After programming in 6502 language for over a decade, I was getting a bit BORED. One can only code the same routines with the same opcodes so many times before the nausea of repetition becomes overpowering. When I heard the news that CMD was building a cartridge based on a 20 MHz 65816 I was overjoyed. For years I've heard those with 65816 bases systems brag about its capabilities. To us old 6502 programmers, the opportunity to program the fabled 65816 is a new lease on life.
The 65816 is an 8-/16-bit register selectable upgrade to the 6502 series processor. With 24 bit addressing of up to 16 Megabytes of RAM, the powerful 65816 is a logical upgrade that leaves 6502 programmers feeling right at home. It is amazing how fast one can adapt to the new processor. It sounds funny to say it, but the only difficulty I have had learning the 65816 is that there are so many options and choices to complete the same task, that it is hard to decide which method is best.
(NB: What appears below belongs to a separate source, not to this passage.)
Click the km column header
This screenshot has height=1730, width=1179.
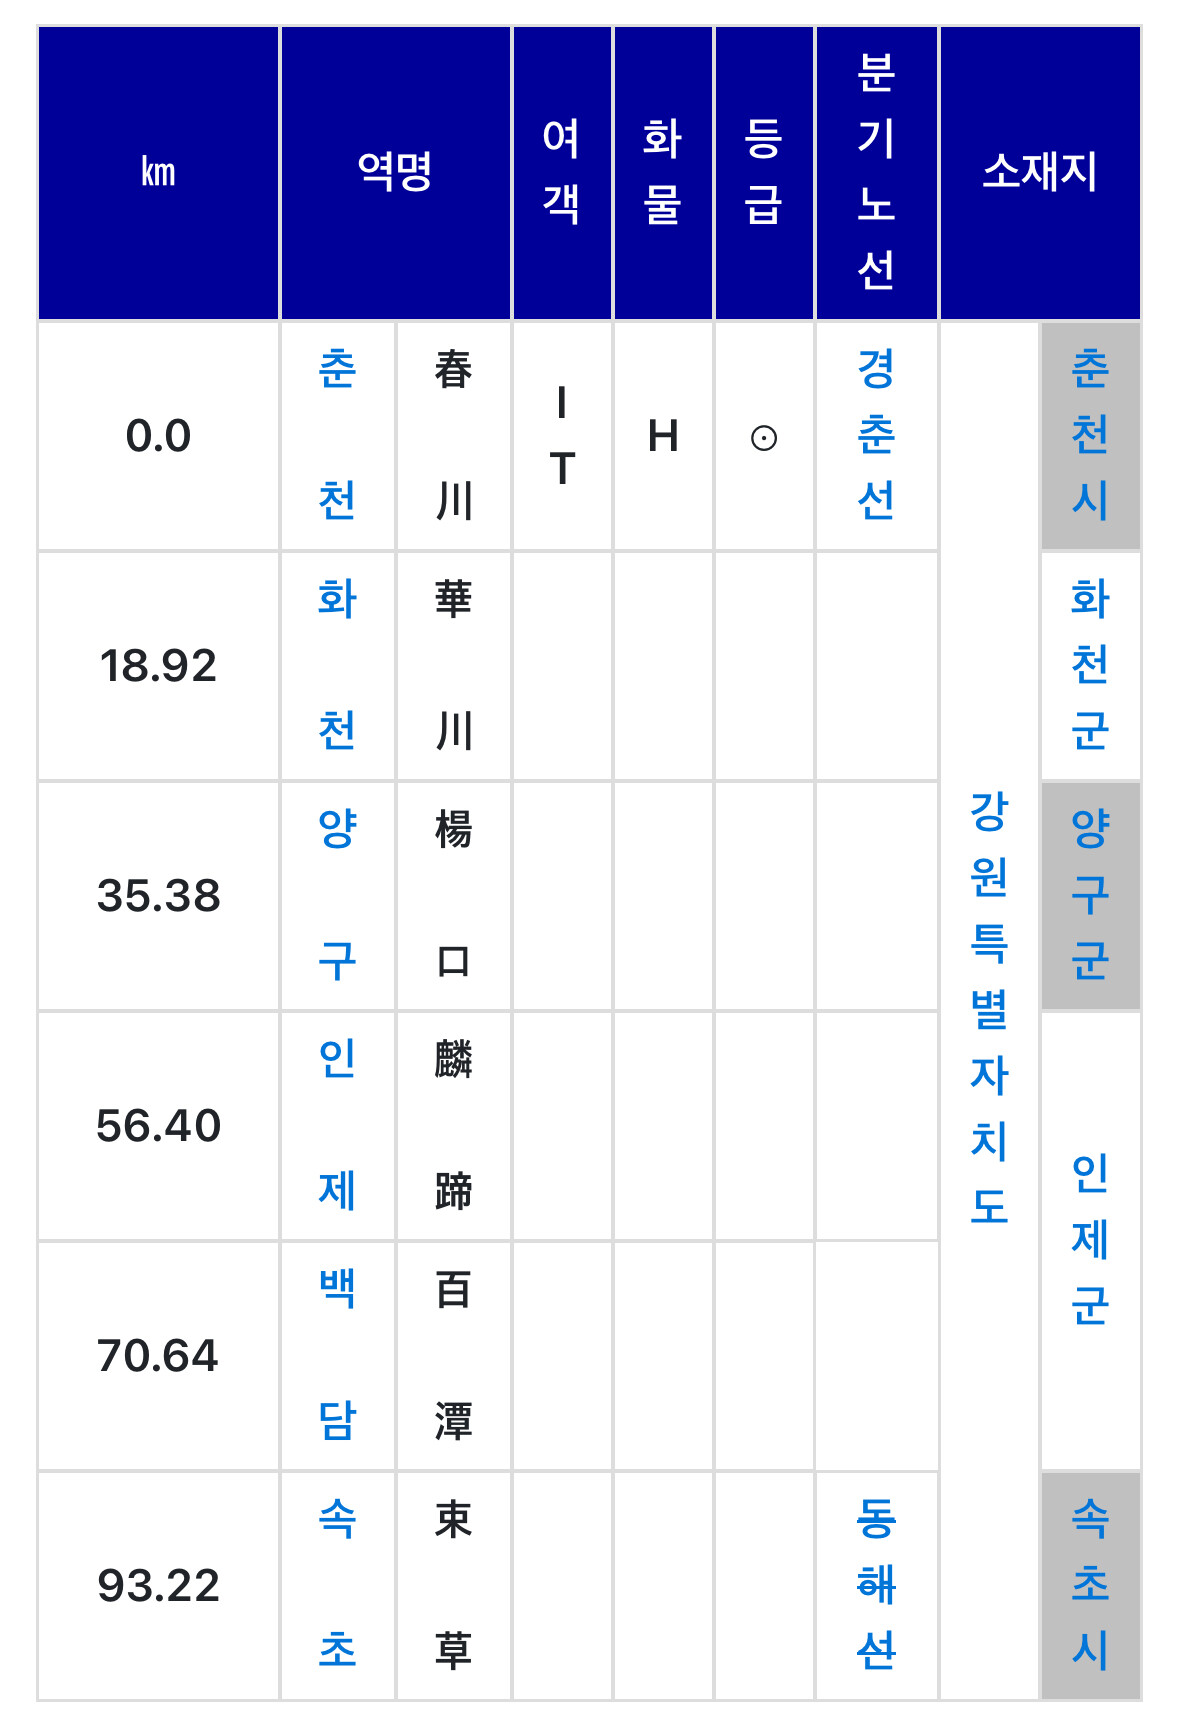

To get started programming the 65816, I would recommend purchasing the book, "Programming the 65816" from The Western Design Center, manufacturer of the 65816. While it is a bit pricey, the sheer quality and content of the 600 page book is worth the money. Rarely, if ever, has there been a CPU manual as thorough and detailed as the Western Design book. If you know 6502 assembly, then Programming the 65816 is probably the only 65816 book you will ever need.
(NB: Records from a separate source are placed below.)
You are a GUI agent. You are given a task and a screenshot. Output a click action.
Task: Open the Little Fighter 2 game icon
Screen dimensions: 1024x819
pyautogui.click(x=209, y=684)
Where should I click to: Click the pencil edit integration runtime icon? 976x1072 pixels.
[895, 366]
The 65816 may be operated in Native mode or 6502 Emulation mode. Emulation mode is a 100% 6502 compatible mode where the whole processor looks and feels like a vintage 6502. Native mode offers 8- or 16-bit user registers and full access to 24-bit addressing.
While in emulation mode, not only are all the 6502 opcodes present in their virgin form, but the new 65816 instructions are also available for usage. In fact, the first lesson to learn about programming the 65816 is that emulation mode is much more powerful than a stock 6502. The only true difference between emulation mode and our venerable C64's 6510 processor is that unimplemented opcodes will not produce the results expected on the former. Since all 256 of the potential opcodes are now implemented on the 65816, older C64 software that uses previously unimplemented opcodes will produce erratic results.
To select between emulation and native modes, a new phantom hidden emulation bit (E) was added to the status register. Shown in programming models hanging on top of the Carry bit, the emulation bit is only accessible by one instruction. The new instruction (XCE) exchanges the status of the Carry bit and Emulation bit. To move to emulation mode, set the carry and issue an XCE instruction. To move to native mode, clear the carry and issue the XCE instruction.
Two new instructions are used to clear or set bits within the status
register. The SEP instruction sets bits, and REP clears bits. SEP and
REP use a one byte immediate addressing mode operand to specify which
bits are to be set or cleared. For example, to set the X bit for 8 bit
user registers:
SEP #%00010000 | ; set bit 4 for 8-bit index |
; registers. |
REP #%00010000 | ; clear bit 4 for 16-bit index |
; registers. |
When in 8 bit mode, the index registers perform their function in standard 6502 form. When status bit X is set to 0, both the X and Y index registers become 16 bits wide. With a 16-bit index register you can now reach out to a full 64K with the various indexed addressing modes. An absolute load to an index register in 16-bit mode will retrieve 2 bytes of memory-the one at the effective address and the one at the effective address plus one. Simple things like INX or DEY work on a full 16 bit, which means you no longer have to specify a memory location for various counters, and loops based on index counters can now be coded in a more efficient manner.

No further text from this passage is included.